Exercise: Pick out every line of the items below that contains the word "agent" and copy each one. Only matches with the same capitalization count.

Task data:
= = =
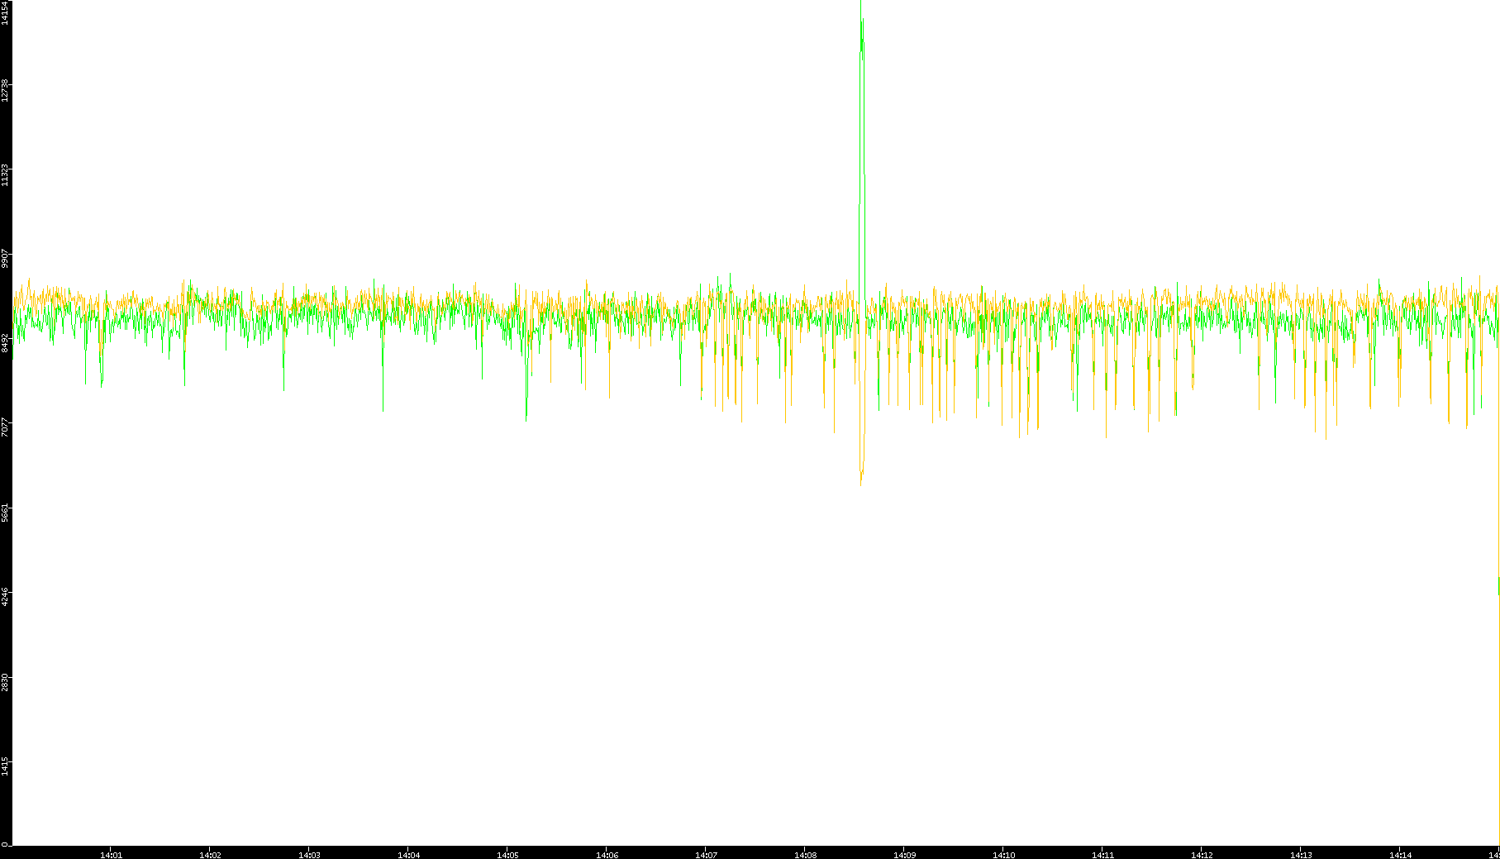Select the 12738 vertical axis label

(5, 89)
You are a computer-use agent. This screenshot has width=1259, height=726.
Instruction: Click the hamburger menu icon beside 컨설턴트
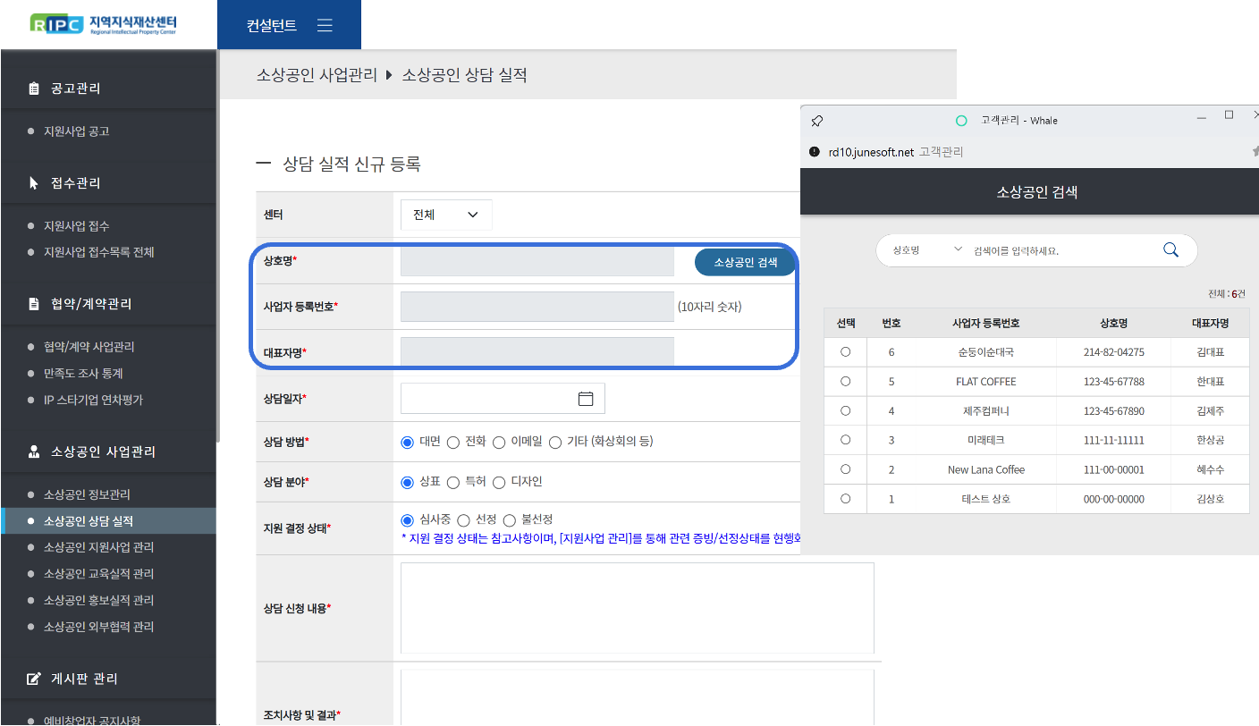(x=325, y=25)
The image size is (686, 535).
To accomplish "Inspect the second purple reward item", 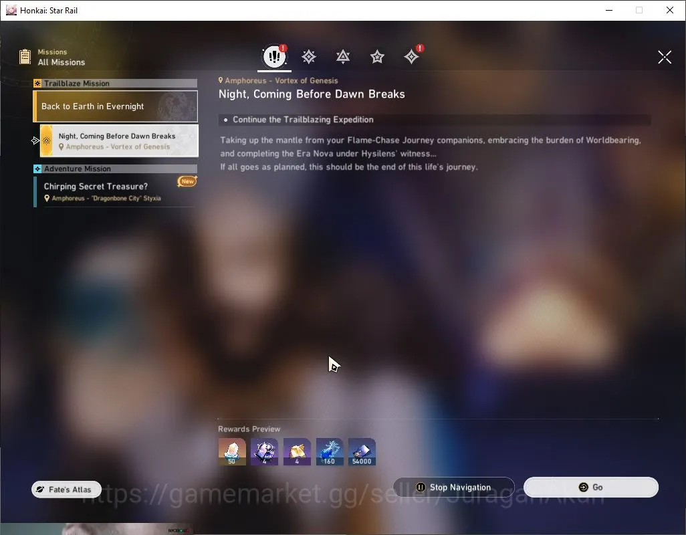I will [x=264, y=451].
= = =
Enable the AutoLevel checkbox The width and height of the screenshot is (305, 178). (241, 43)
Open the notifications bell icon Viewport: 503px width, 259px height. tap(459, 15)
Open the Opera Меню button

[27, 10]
= = =
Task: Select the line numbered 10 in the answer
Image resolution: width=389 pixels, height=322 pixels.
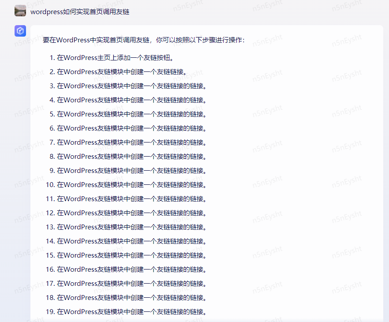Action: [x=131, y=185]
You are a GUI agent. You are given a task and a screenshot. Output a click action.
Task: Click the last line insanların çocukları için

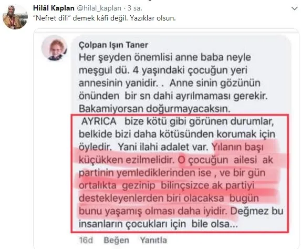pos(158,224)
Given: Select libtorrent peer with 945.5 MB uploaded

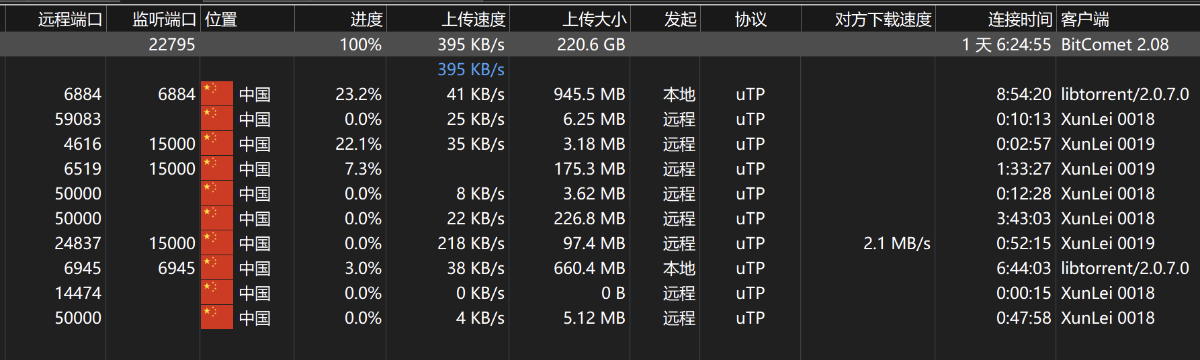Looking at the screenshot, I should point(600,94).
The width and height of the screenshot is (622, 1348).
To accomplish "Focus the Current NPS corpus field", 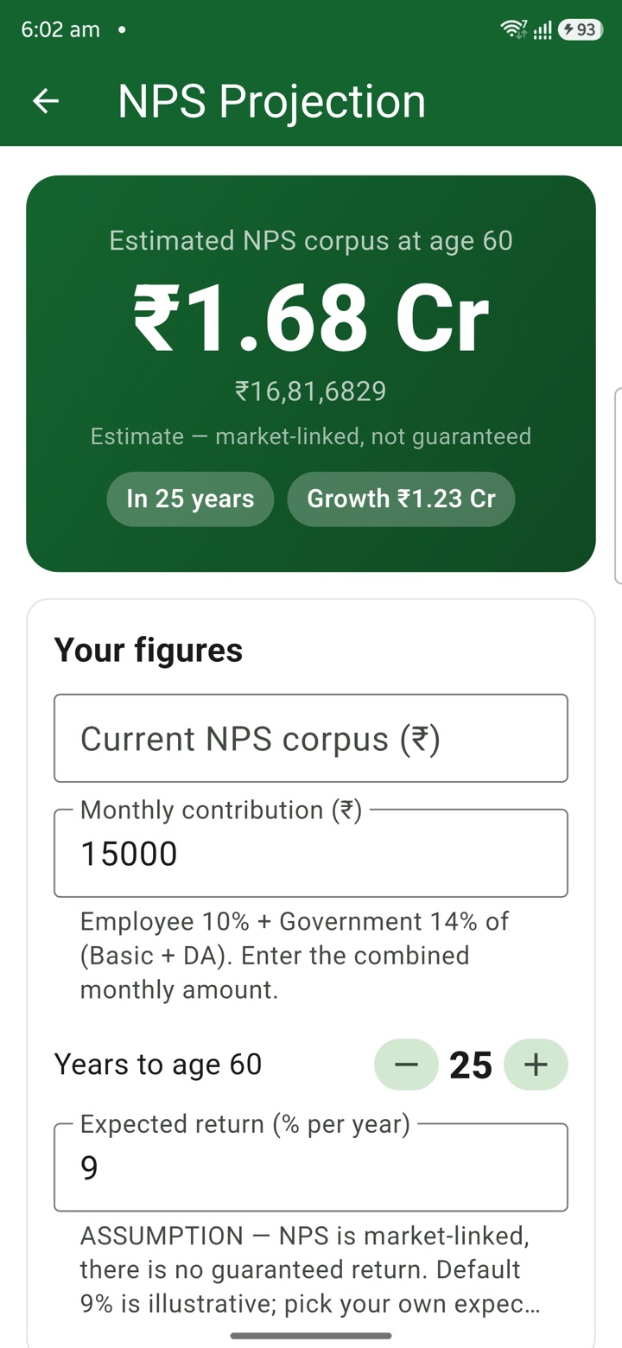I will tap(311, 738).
= = =
Task answer:
You are a computer-use agent. This screenshot has width=1259, height=726.
You are a GUI agent. You are given a task and a screenshot. Output a click action.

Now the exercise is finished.